REPORTER: After a series of delays, the county secured a spaceport operator license from the FAA in late 2021. But Camden County residents petitioned for a special election where they overwhelmingly voted to block the county from purchasing the land for the spaceport. In February 2023,

Georgia's Supreme Court unanimously rejected an appeal by Camden County officials, preventing the coastal community from moving forward with the spaceport.


WIRE: Today's story getting a 10 out of 10 -- an owl taking up residence in a library of Agnes Scott College in Georgia for almost a week. After flying in through a chimney, it took days for the school to remove the feathery friend before it was finally released outside on Friday. Students were finally able to use the library again.

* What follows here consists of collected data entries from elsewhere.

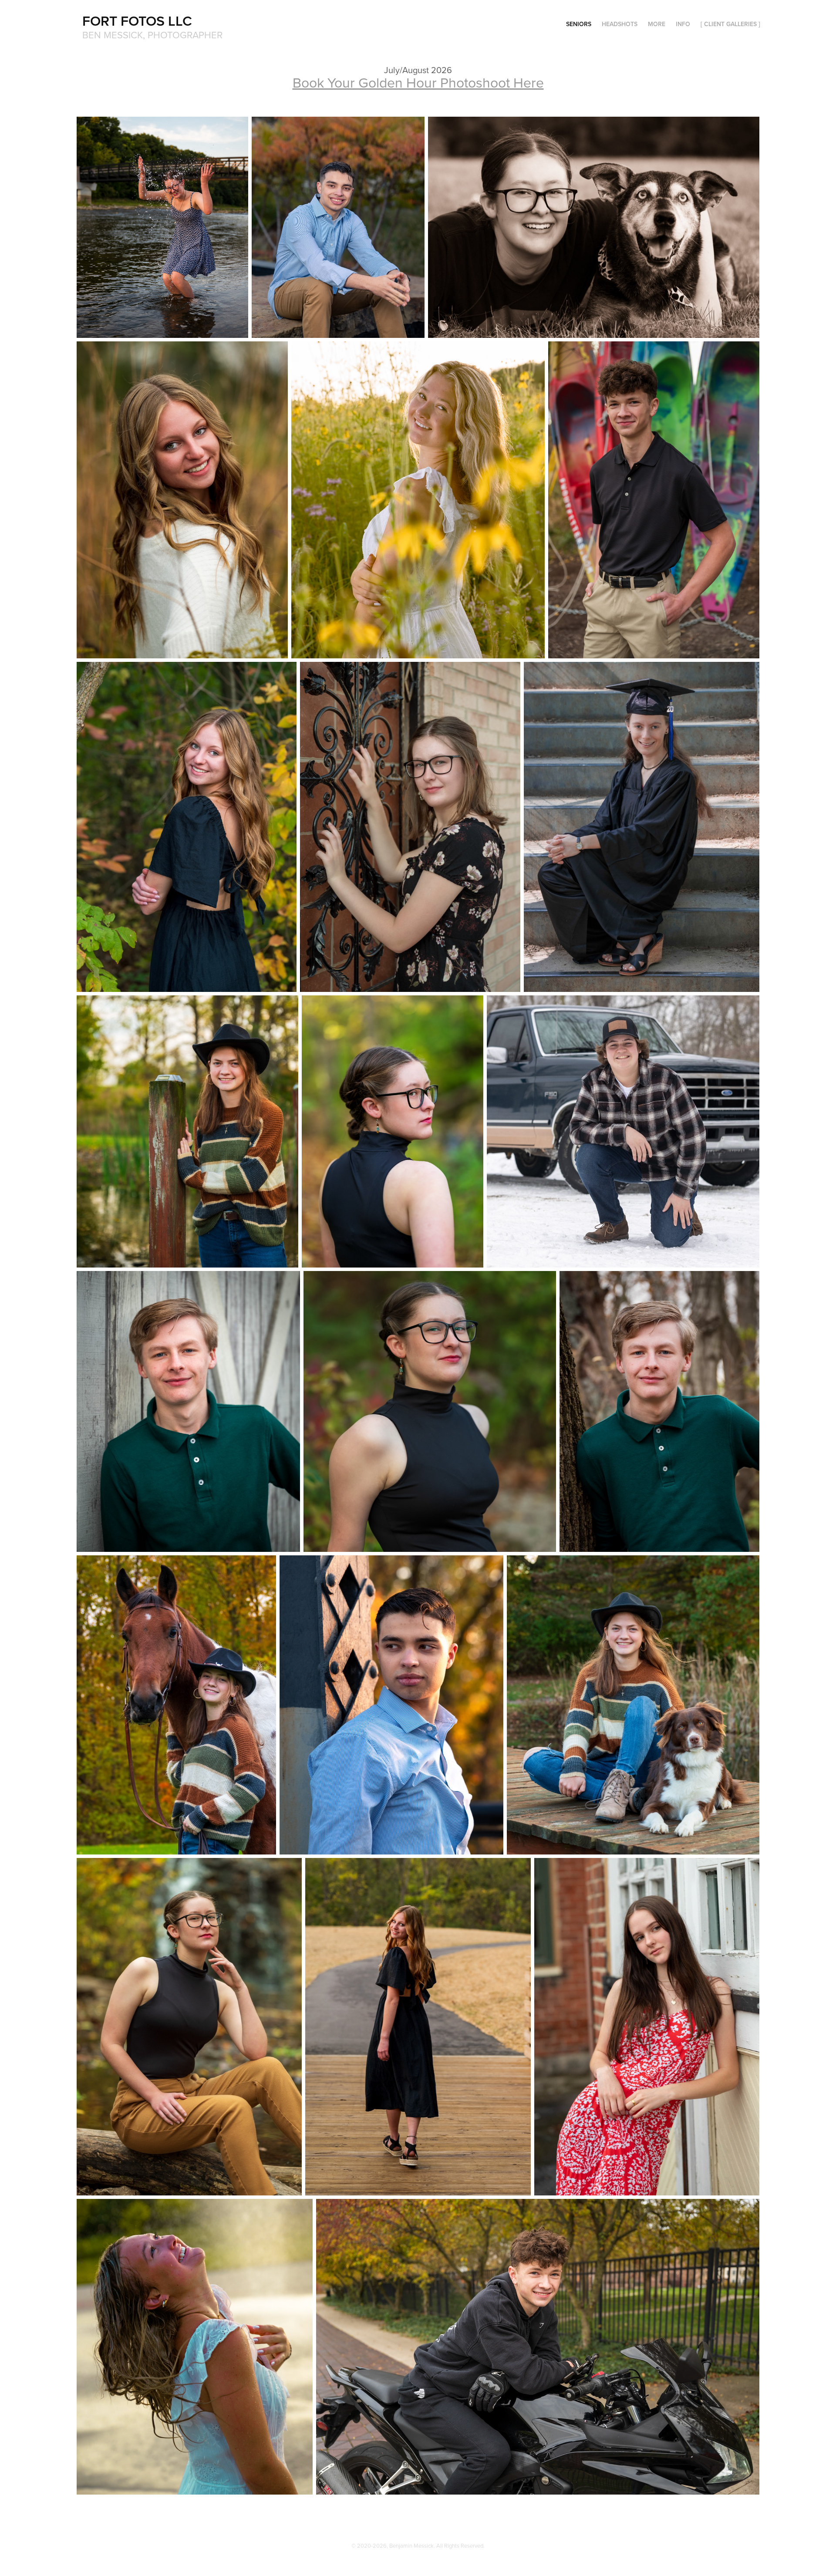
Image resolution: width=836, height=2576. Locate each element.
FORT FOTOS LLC (137, 20)
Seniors (578, 24)
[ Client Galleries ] (730, 24)
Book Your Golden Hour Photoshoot (401, 82)
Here (527, 82)
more (656, 24)
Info (683, 24)
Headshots (619, 24)
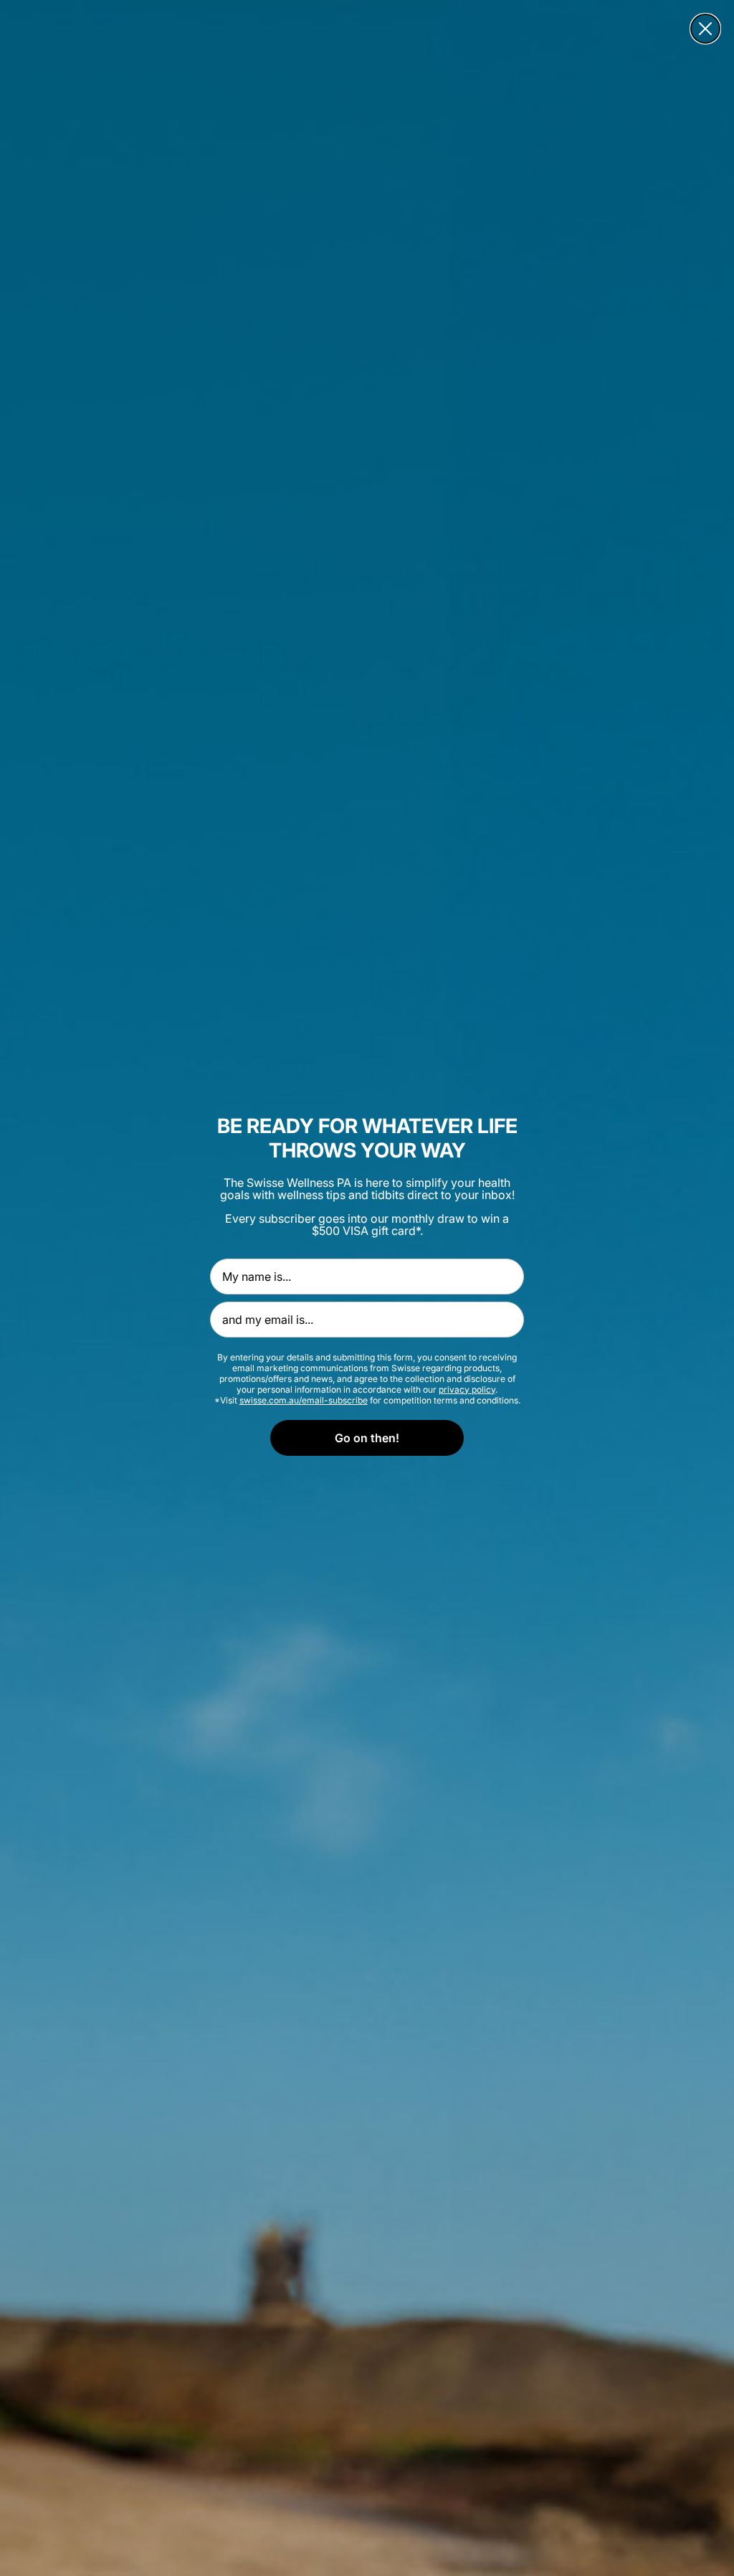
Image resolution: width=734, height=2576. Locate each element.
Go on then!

I'm telling you, the whole ordeal has become a joke around campus. That poor bird just didn't want to be like Celine Dion. I will by myself. Oh, gosh, I should never sing ever again.

All right, lovely people. Special shout out to Woodbridge High School in Woodbridge, New Jersey.

And Happy Valentine's Day to you and you and you from me and my team. We're putting up our heart hands for you. Today is a great opportunity to spread some love and appreciation, so go on out and make someone smile today. I'm Coy Wire and we are CNN 10.